ABOUT THIS EXERCISE: What follows is a block of records; reproduce all of it verbatim.

RECORD EXTRACTS:

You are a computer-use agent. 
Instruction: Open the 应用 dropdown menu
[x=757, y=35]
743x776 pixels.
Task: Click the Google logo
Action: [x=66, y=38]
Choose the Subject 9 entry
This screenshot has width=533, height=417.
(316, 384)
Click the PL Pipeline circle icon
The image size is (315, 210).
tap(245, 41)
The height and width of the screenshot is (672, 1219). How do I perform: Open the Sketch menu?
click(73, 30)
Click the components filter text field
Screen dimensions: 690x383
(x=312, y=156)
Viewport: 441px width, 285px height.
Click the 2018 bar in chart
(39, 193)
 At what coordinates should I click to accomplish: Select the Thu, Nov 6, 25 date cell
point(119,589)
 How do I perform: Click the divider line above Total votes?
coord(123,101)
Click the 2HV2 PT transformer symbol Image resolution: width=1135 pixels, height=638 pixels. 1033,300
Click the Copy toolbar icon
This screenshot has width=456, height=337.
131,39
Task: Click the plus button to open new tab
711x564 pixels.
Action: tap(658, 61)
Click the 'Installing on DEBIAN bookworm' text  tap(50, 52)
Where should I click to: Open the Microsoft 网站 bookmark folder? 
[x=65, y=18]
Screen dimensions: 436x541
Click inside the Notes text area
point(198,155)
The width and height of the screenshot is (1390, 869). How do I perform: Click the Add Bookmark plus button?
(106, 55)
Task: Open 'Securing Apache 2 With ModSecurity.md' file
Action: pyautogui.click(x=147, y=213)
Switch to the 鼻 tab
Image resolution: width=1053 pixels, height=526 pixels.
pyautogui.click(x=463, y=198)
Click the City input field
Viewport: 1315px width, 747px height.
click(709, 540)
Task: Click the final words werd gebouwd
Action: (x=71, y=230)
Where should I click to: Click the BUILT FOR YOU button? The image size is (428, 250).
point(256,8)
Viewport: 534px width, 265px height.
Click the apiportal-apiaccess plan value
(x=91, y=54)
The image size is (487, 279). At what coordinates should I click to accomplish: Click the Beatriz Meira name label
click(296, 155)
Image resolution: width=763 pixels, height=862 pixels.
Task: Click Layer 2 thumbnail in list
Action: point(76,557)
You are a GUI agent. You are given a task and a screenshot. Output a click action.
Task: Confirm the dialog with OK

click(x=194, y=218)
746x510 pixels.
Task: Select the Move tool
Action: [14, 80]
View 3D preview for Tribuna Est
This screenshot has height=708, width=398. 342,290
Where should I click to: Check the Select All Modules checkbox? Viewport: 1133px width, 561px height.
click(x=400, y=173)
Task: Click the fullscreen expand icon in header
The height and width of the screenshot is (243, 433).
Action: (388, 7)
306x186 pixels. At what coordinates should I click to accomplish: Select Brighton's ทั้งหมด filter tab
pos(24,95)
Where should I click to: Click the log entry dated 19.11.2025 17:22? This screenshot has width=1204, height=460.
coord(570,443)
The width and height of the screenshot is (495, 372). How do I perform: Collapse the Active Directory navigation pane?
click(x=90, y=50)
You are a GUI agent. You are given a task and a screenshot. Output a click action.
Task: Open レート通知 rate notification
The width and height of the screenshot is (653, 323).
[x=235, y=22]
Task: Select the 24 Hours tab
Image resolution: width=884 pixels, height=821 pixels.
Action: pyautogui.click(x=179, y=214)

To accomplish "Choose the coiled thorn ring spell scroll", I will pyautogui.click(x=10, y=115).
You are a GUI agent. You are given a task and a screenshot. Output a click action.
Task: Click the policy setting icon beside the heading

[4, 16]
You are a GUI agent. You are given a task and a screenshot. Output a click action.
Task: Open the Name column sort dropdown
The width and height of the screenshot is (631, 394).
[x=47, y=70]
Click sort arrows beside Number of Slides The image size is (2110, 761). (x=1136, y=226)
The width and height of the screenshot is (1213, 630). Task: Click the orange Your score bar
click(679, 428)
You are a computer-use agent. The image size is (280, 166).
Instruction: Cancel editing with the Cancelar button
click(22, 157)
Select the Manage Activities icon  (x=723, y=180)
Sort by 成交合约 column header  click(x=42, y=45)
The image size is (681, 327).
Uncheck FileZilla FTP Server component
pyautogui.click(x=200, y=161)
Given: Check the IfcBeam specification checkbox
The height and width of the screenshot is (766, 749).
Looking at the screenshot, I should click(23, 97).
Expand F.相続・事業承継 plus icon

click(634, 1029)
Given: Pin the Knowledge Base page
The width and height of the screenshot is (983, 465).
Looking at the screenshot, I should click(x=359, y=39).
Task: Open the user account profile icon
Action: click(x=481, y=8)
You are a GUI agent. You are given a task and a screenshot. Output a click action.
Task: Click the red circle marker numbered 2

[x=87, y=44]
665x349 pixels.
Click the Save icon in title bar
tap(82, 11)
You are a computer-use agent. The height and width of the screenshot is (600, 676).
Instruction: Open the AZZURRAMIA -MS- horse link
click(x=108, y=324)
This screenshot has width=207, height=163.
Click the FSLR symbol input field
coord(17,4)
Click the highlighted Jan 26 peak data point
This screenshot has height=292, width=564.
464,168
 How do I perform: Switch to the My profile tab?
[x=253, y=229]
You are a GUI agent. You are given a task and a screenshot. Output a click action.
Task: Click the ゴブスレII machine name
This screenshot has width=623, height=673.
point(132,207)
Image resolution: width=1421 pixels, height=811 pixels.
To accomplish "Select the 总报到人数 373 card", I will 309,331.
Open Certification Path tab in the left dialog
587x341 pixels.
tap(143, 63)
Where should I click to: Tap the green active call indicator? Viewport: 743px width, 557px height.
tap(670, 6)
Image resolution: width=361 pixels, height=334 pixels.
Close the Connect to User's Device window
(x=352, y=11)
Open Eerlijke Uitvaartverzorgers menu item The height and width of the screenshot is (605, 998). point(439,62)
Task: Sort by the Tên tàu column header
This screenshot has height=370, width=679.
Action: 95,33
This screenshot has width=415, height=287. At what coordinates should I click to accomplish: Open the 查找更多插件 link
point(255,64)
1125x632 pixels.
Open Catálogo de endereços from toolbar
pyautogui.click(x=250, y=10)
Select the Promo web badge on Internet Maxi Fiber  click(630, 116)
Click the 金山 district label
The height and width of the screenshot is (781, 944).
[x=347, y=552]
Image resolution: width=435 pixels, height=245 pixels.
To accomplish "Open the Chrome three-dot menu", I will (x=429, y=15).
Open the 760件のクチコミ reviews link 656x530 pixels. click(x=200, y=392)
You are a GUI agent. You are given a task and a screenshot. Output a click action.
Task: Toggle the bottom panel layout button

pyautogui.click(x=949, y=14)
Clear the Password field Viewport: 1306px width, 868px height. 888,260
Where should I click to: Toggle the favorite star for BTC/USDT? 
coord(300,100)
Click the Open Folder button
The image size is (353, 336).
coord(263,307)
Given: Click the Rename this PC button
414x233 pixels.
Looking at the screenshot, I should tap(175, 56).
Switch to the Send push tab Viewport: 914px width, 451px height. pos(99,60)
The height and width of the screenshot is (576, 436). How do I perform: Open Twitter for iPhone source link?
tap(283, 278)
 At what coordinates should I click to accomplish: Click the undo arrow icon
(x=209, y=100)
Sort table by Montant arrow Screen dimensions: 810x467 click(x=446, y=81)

RESULT:
You are a computer-use agent. 
Instruction: Open the 应用 dropdown menu
[x=757, y=35]
743x776 pixels.
Task: Click the Google logo
Action: [x=66, y=38]
Choose the Subject 9 entry
This screenshot has width=533, height=417.
(316, 384)
Click the PL Pipeline circle icon
The image size is (315, 210).
tap(245, 41)
The height and width of the screenshot is (672, 1219). How do I perform: Open the Sketch menu?
click(73, 30)
Click the components filter text field
Screen dimensions: 690x383
(x=312, y=156)
Viewport: 441px width, 285px height.
Click the 2018 bar in chart
(39, 193)
 At what coordinates should I click to accomplish: Select the Thu, Nov 6, 25 date cell
point(119,589)
 How do I perform: Click the divider line above Total votes?
coord(123,101)
Click the 2HV2 PT transformer symbol Image resolution: width=1135 pixels, height=638 pixels. 1033,300
Click the Copy toolbar icon
This screenshot has width=456, height=337.
131,39
Task: Click the plus button to open new tab
711x564 pixels.
Action: tap(658, 61)
Click the 'Installing on DEBIAN bookworm' text  tap(50, 52)
Where should I click to: Open the Microsoft 网站 bookmark folder? 
[x=65, y=18]
Screen dimensions: 436x541
Click inside the Notes text area
point(198,155)
The width and height of the screenshot is (1390, 869). How do I perform: Click the Add Bookmark plus button?
(106, 55)
Task: Open 'Securing Apache 2 With ModSecurity.md' file
Action: pyautogui.click(x=147, y=213)
Switch to the 鼻 tab
Image resolution: width=1053 pixels, height=526 pixels.
pyautogui.click(x=463, y=198)
Click the City input field
Viewport: 1315px width, 747px height.
click(709, 540)
Task: Click the final words werd gebouwd
Action: (x=71, y=230)
Where should I click to: Click the BUILT FOR YOU button? The image size is (428, 250).
point(256,8)
Viewport: 534px width, 265px height.
Click the apiportal-apiaccess plan value
(x=91, y=54)
The image size is (487, 279). At what coordinates should I click to accomplish: Click the Beatriz Meira name label
click(296, 155)
Image resolution: width=763 pixels, height=862 pixels.
Task: Click Layer 2 thumbnail in list
Action: point(76,557)
You are a GUI agent. You are given a task and a screenshot. Output a click action.
Task: Confirm the dialog with OK

click(x=194, y=218)
746x510 pixels.
Task: Select the Move tool
Action: [14, 80]
View 3D preview for Tribuna Est
This screenshot has height=708, width=398. 342,290
Where should I click to: Check the Select All Modules checkbox? Viewport: 1133px width, 561px height.
click(x=400, y=173)
Task: Click the fullscreen expand icon in header
The height and width of the screenshot is (243, 433).
Action: (388, 7)
306x186 pixels. At what coordinates should I click to accomplish: Select Brighton's ทั้งหมด filter tab
pos(24,95)
Where should I click to: Click the log entry dated 19.11.2025 17:22? This screenshot has width=1204, height=460.
coord(570,443)
The width and height of the screenshot is (495, 372). How do I perform: Collapse the Active Directory navigation pane?
click(x=90, y=50)
You are a GUI agent. You are given a task and a screenshot. Output a click action.
Task: Open レート通知 rate notification
The width and height of the screenshot is (653, 323).
[x=235, y=22]
Task: Select the 24 Hours tab
Image resolution: width=884 pixels, height=821 pixels.
Action: pyautogui.click(x=179, y=214)

To accomplish "Choose the coiled thorn ring spell scroll", I will pyautogui.click(x=10, y=115).
You are a GUI agent. You are given a task and a screenshot. Output a click action.
Task: Click the policy setting icon beside the heading

[4, 16]
You are a GUI agent. You are given a task and a screenshot. Output a click action.
Task: Open the Name column sort dropdown
The width and height of the screenshot is (631, 394).
[x=47, y=70]
Click sort arrows beside Number of Slides The image size is (2110, 761). (x=1136, y=226)
The width and height of the screenshot is (1213, 630). Task: Click the orange Your score bar
click(679, 428)
You are a computer-use agent. The image size is (280, 166).
Instruction: Cancel editing with the Cancelar button
click(22, 157)
Select the Manage Activities icon  (x=723, y=180)
Sort by 成交合约 column header  click(x=42, y=45)
The image size is (681, 327).
Uncheck FileZilla FTP Server component
pyautogui.click(x=200, y=161)
Given: Check the IfcBeam specification checkbox
The height and width of the screenshot is (766, 749).
Looking at the screenshot, I should click(23, 97).
Expand F.相続・事業承継 plus icon

click(634, 1029)
Given: Pin the Knowledge Base page
The width and height of the screenshot is (983, 465).
Looking at the screenshot, I should click(x=359, y=39).
Task: Open the user account profile icon
Action: click(x=481, y=8)
You are a GUI agent. You are given a task and a screenshot. Output a click action.
Task: Click the red circle marker numbered 2

[x=87, y=44]
665x349 pixels.
Click the Save icon in title bar
tap(82, 11)
You are a computer-use agent. The height and width of the screenshot is (600, 676).
Instruction: Open the AZZURRAMIA -MS- horse link
click(x=108, y=324)
This screenshot has width=207, height=163.
Click the FSLR symbol input field
coord(17,4)
Click the highlighted Jan 26 peak data point
This screenshot has height=292, width=564.
464,168
 How do I perform: Switch to the My profile tab?
[x=253, y=229]
You are a GUI agent. You are given a task and a screenshot. Output a click action.
Task: Click the ゴブスレII machine name
This screenshot has width=623, height=673.
point(132,207)
Image resolution: width=1421 pixels, height=811 pixels.
To accomplish "Select the 总报到人数 373 card", I will 309,331.
Open Certification Path tab in the left dialog
587x341 pixels.
tap(143, 63)
Where should I click to: Tap the green active call indicator? Viewport: 743px width, 557px height.
tap(670, 6)
Image resolution: width=361 pixels, height=334 pixels.
Close the Connect to User's Device window
(x=352, y=11)
Open Eerlijke Uitvaartverzorgers menu item The height and width of the screenshot is (605, 998). point(439,62)
Task: Sort by the Tên tàu column header
This screenshot has height=370, width=679.
Action: 95,33
This screenshot has width=415, height=287. At what coordinates should I click to accomplish: Open the 查找更多插件 link
point(255,64)
1125x632 pixels.
Open Catálogo de endereços from toolbar
pyautogui.click(x=250, y=10)
Select the Promo web badge on Internet Maxi Fiber  click(630, 116)
Click the 金山 district label
The height and width of the screenshot is (781, 944).
[x=347, y=552]
Image resolution: width=435 pixels, height=245 pixels.
To accomplish "Open the Chrome three-dot menu", I will (x=429, y=15).
Open the 760件のクチコミ reviews link 656x530 pixels. click(x=200, y=392)
You are a GUI agent. You are given a task and a screenshot. Output a click action.
Task: Toggle the bottom panel layout button

pyautogui.click(x=949, y=14)
Clear the Password field Viewport: 1306px width, 868px height. 888,260
Where should I click to: Toggle the favorite star for BTC/USDT? 
coord(300,100)
Click the Open Folder button
The image size is (353, 336).
coord(263,307)
Given: Click the Rename this PC button
414x233 pixels.
Looking at the screenshot, I should tap(175, 56).
Switch to the Send push tab Viewport: 914px width, 451px height. pos(99,60)
The height and width of the screenshot is (576, 436). How do I perform: Open Twitter for iPhone source link?
tap(283, 278)
 At what coordinates should I click to accomplish: Click the undo arrow icon
(x=209, y=100)
Sort table by Montant arrow Screen dimensions: 810x467 click(x=446, y=81)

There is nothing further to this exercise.